Shares of Destiny Tech100 Inc. tumbled 7.2% to $36.42 on June 9, extending a punishing week that has erased roughly $10.80 per share — a 23% decline from the June 2 close of $47.23. The selloff is happening while the broader U.S. market trades higher, underscoring that this is a company-specific problem, not a macro one. At the heart of the rout: investors are recalculating whether a fund trading far above the value of its actual holdings can sustain that gap while simultaneously printing new shares.

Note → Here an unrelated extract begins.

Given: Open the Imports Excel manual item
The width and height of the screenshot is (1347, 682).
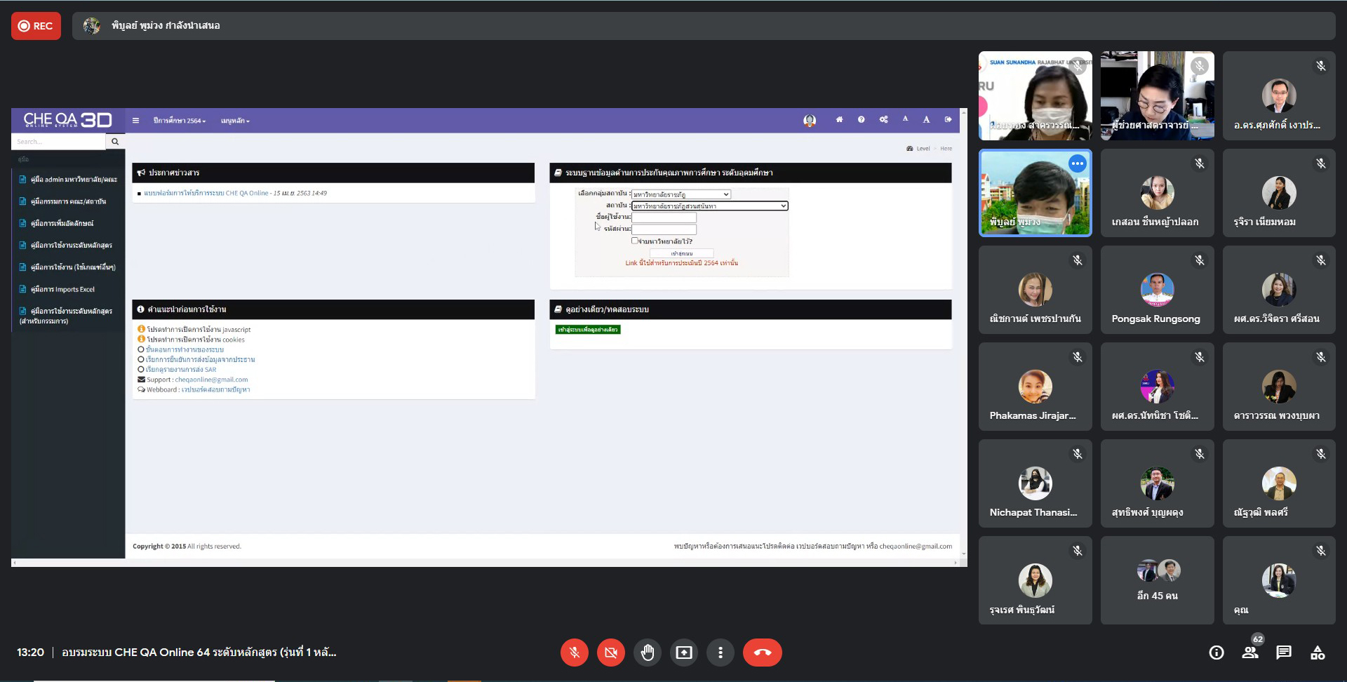Looking at the screenshot, I should [62, 289].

• Shareholders Are Paying a Huge Markup — and the Gap Is Shrinking Fast
DXYZ's net asset value — essentially what its portfolio of private-tech stakes is worth per share — was $24.56 as of March 31, 2026. At today's $36.42, buyers still pay a ~48% premium over that figure, but this markup has collapsed from the 151% premium that existed when the stock traded at $61.66 on May 21. For a fund whose price is driven by sentiment rather than daily earnings, premium compression can feed on itself — every tick lower spooks the next holder.
• A $1 Billion Share-Printing Machine Hangs Over the Stock
The fund has an at-the-market program — a mechanism to sell freshly created shares directly into the open market — with capacity of up to $1 billion through agent Jefferies.
In just the first quarter of 2026, Destiny sold 8.5 million new shares at an average price of $28.76, raising roughly $24.1 million after fees. Every share sold dilutes existing holders. With the stock now lower, the fund must issue more shares to raise the same dollar amount, accelerating the dilution.
• Big Names in the Portfolio Haven't Been Enough to Stop the Bleeding
The fund holds exposure to high-profile private companies including Anthropic, SpaceX-related ventures, and defense startup Hermeus.
Social-media speculation about a potential SpaceX IPO at a $1.77 trillion valuation briefly juiced DXYZ in May, but that narrative has faded. Without a concrete liquidity event — like an actual IPO — to crystallize value, the portfolio remains hard to price and easy to doubt.
• High Fees Add Another Layer of Drag
The fund's annual expense ratio stands at 4.98%, meaning nearly five cents of every invested dollar is consumed by costs each year. For shareholders already absorbing premium erosion and dilution, that fee load compounds the pain — and makes it harder for NAV growth alone to bail out buyers at today's prices.